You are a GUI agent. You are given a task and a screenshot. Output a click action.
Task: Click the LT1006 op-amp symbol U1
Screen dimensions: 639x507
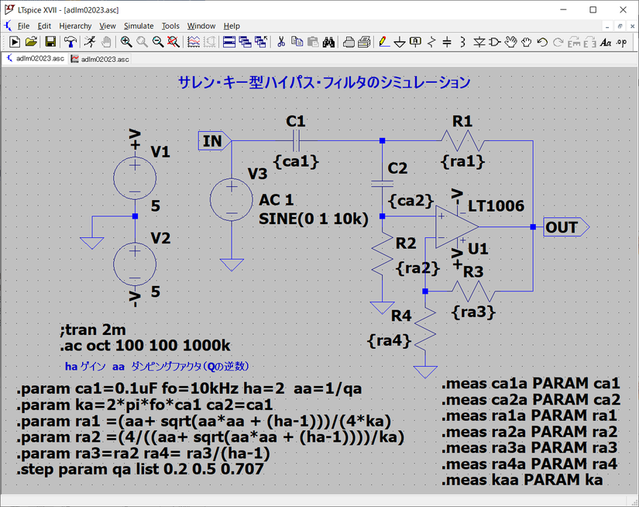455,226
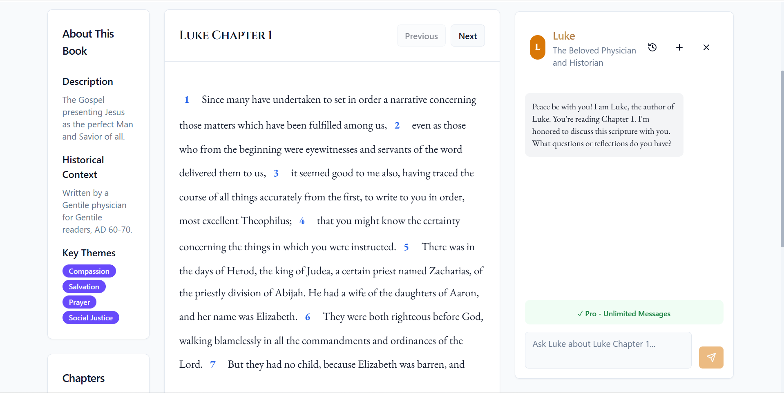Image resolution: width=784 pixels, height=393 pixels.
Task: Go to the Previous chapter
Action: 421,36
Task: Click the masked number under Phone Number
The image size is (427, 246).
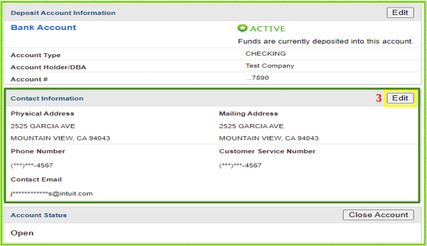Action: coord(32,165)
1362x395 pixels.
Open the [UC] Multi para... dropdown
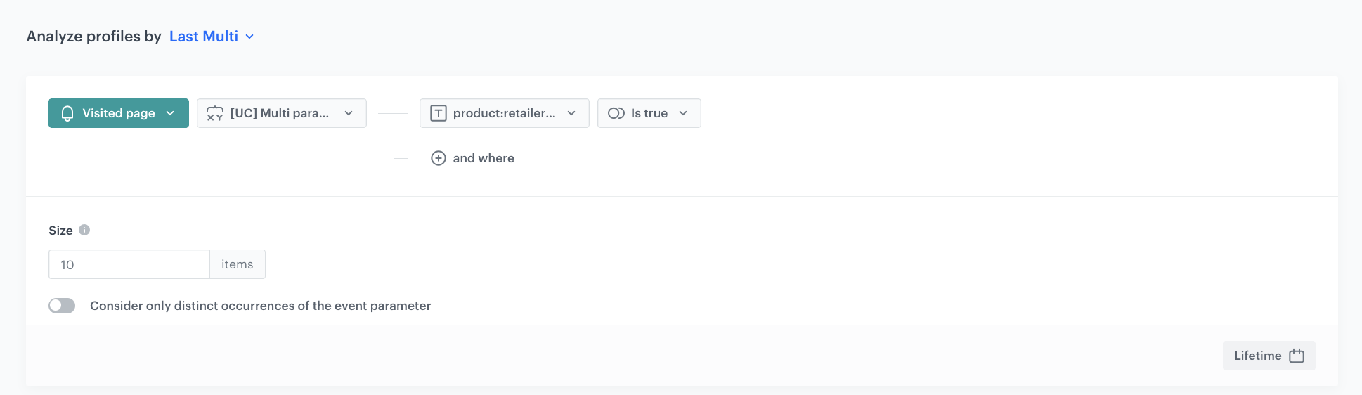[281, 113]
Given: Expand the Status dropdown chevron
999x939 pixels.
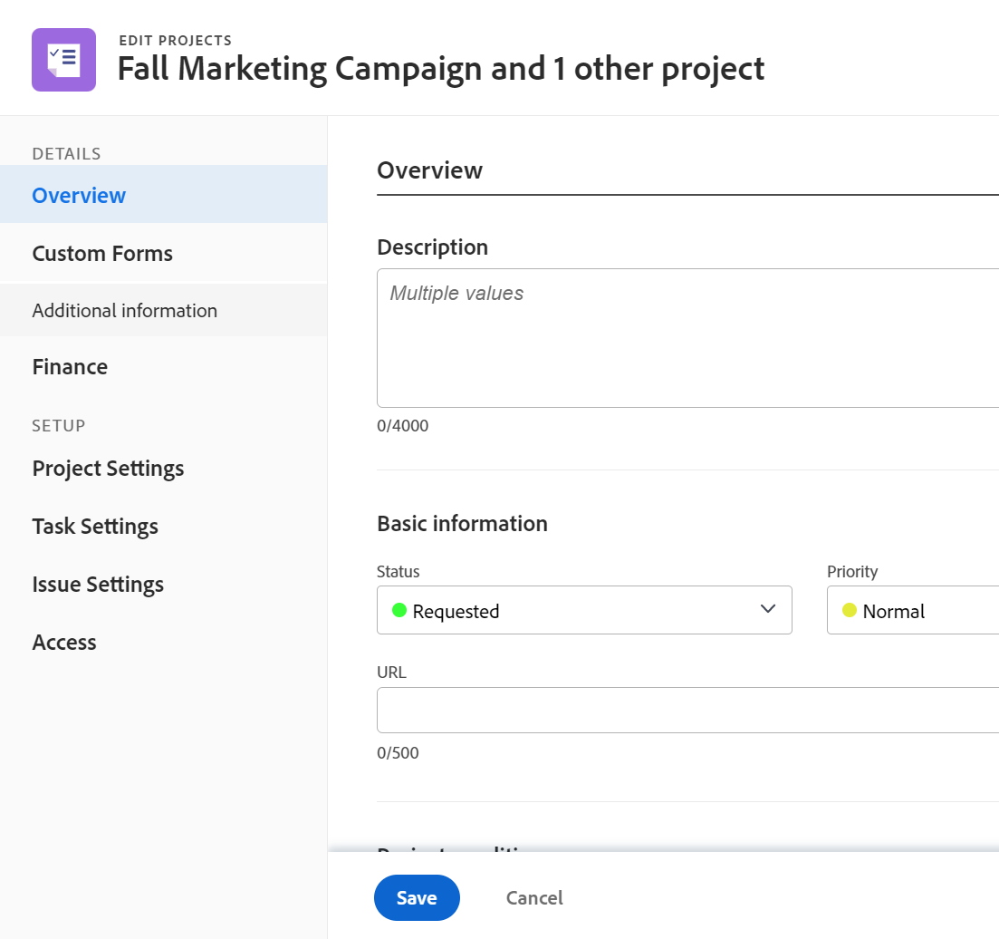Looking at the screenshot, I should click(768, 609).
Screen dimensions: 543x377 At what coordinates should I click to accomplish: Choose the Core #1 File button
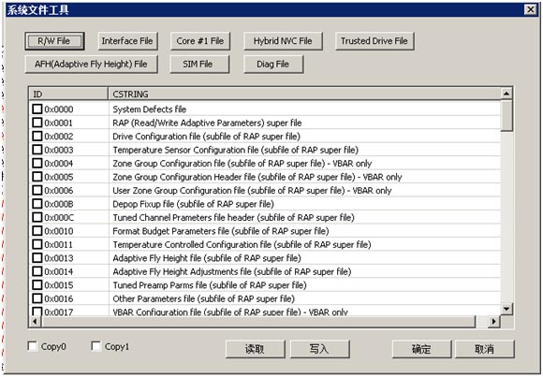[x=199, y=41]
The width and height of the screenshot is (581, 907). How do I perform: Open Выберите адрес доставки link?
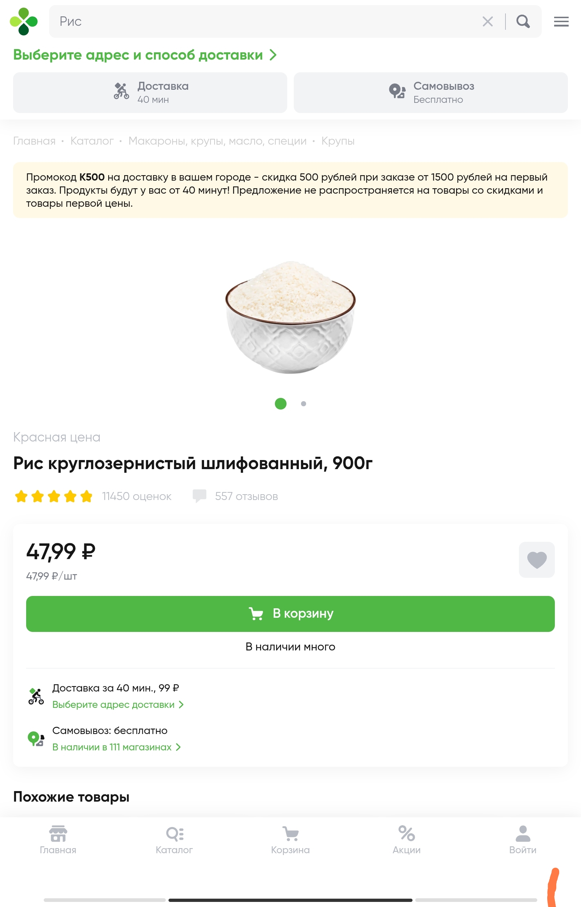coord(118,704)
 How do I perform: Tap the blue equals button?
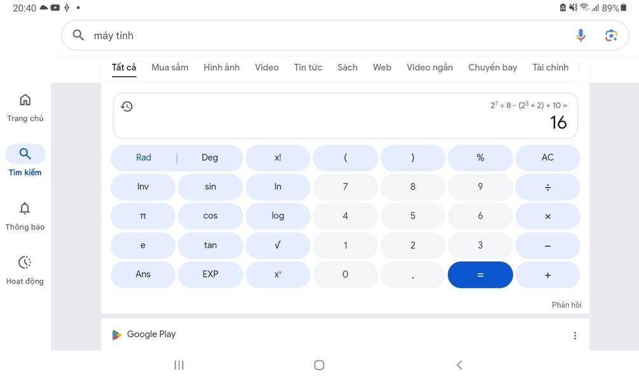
== == ==
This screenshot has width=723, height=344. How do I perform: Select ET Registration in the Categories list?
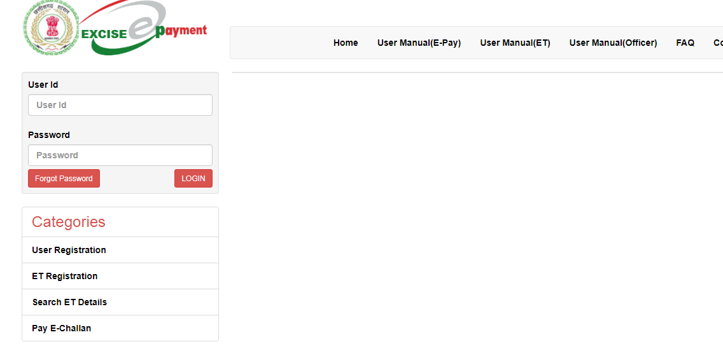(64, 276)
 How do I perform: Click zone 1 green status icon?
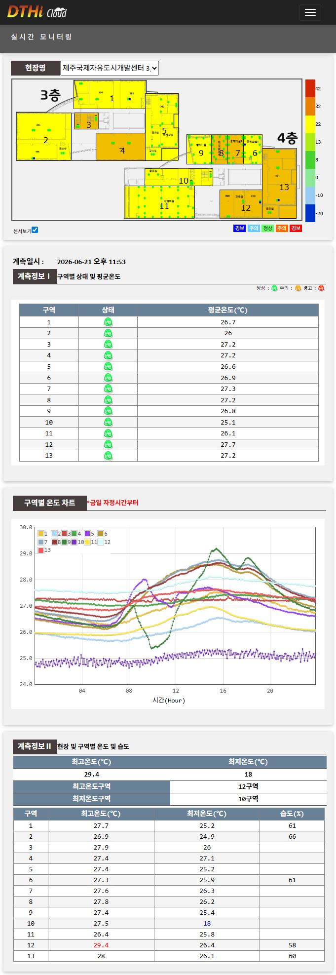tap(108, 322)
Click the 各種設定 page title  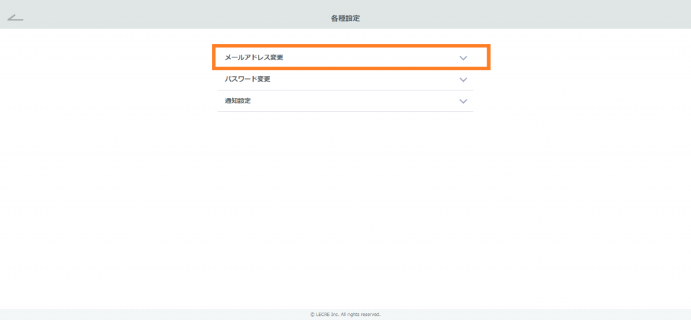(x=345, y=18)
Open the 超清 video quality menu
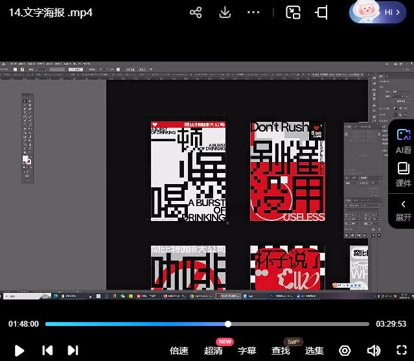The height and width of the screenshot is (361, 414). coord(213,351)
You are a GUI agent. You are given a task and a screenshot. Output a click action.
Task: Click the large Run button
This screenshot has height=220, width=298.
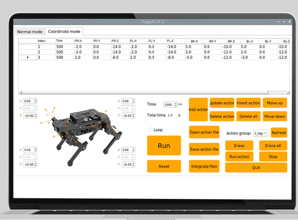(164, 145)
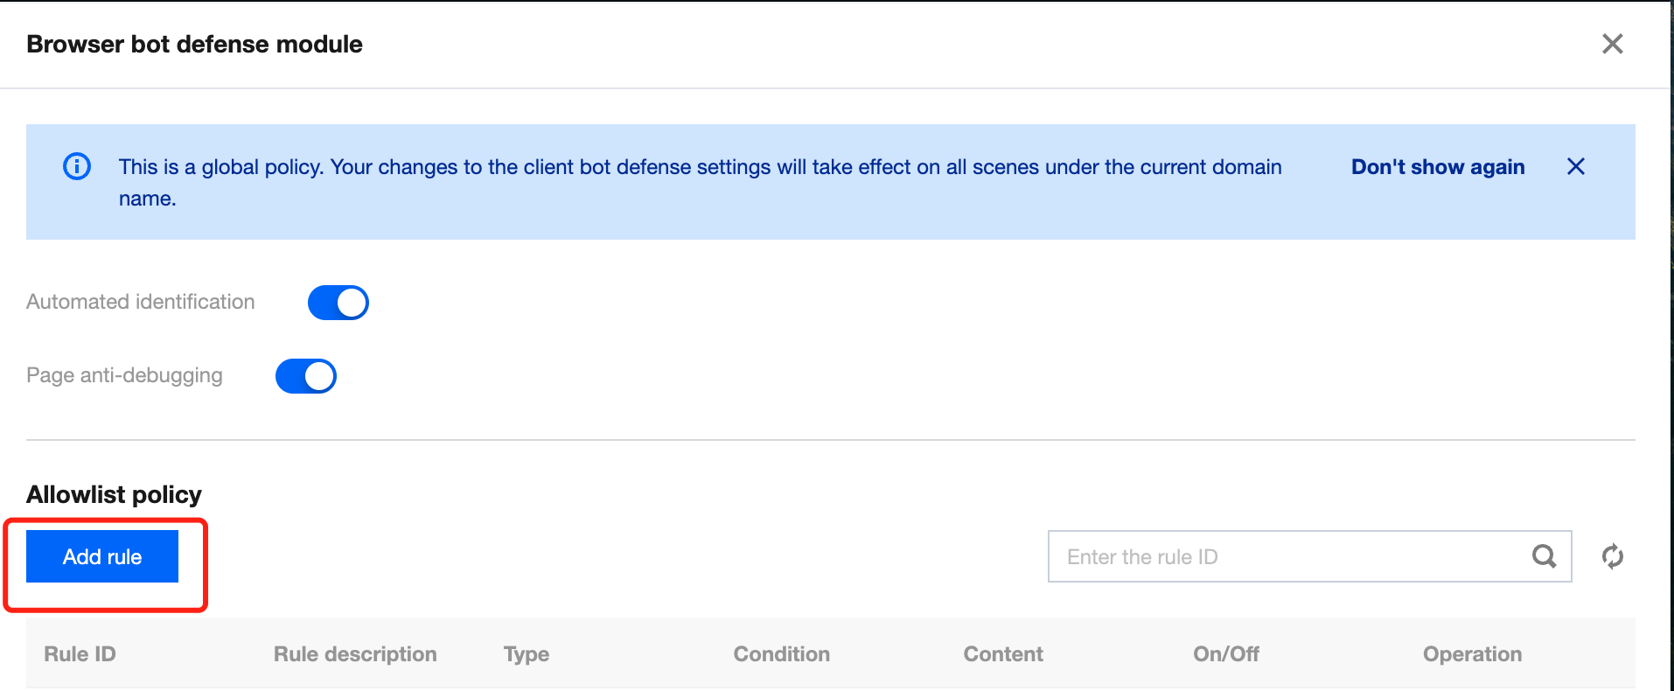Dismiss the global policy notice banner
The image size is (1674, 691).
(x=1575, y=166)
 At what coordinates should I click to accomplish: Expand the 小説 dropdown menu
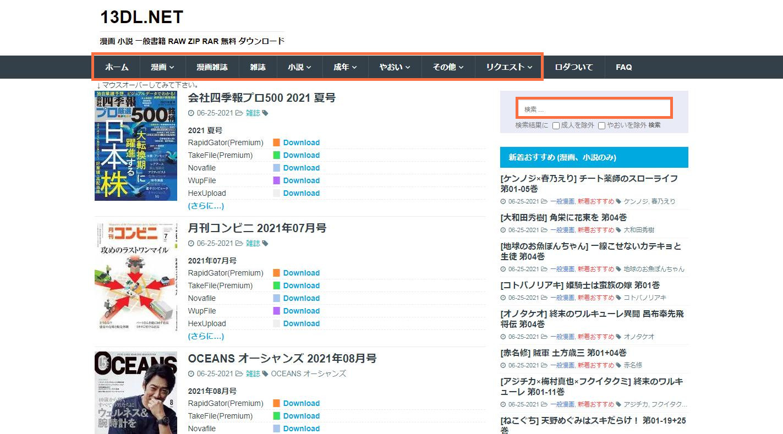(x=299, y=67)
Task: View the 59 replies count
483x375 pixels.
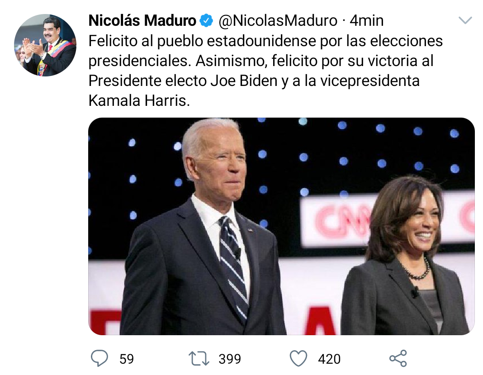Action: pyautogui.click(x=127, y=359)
== == ==
◆ Description of the task
The answer is the lines above from the one with "999x939 pixels." to the one with "How do I perform: Tap", set down exactly, with no pictures.

◆ Written response
999x939 pixels.
Looking at the screenshot, I should click(768, 609).
Screen dimensions: 543x377 At what coordinates should I click to accomplish: Choose the Core #1 File button
[x=199, y=41]
The width and height of the screenshot is (581, 907). How do I perform: Open Выберите адрес доставки link?
coord(118,704)
 How do I perform: Tap the blue equals button?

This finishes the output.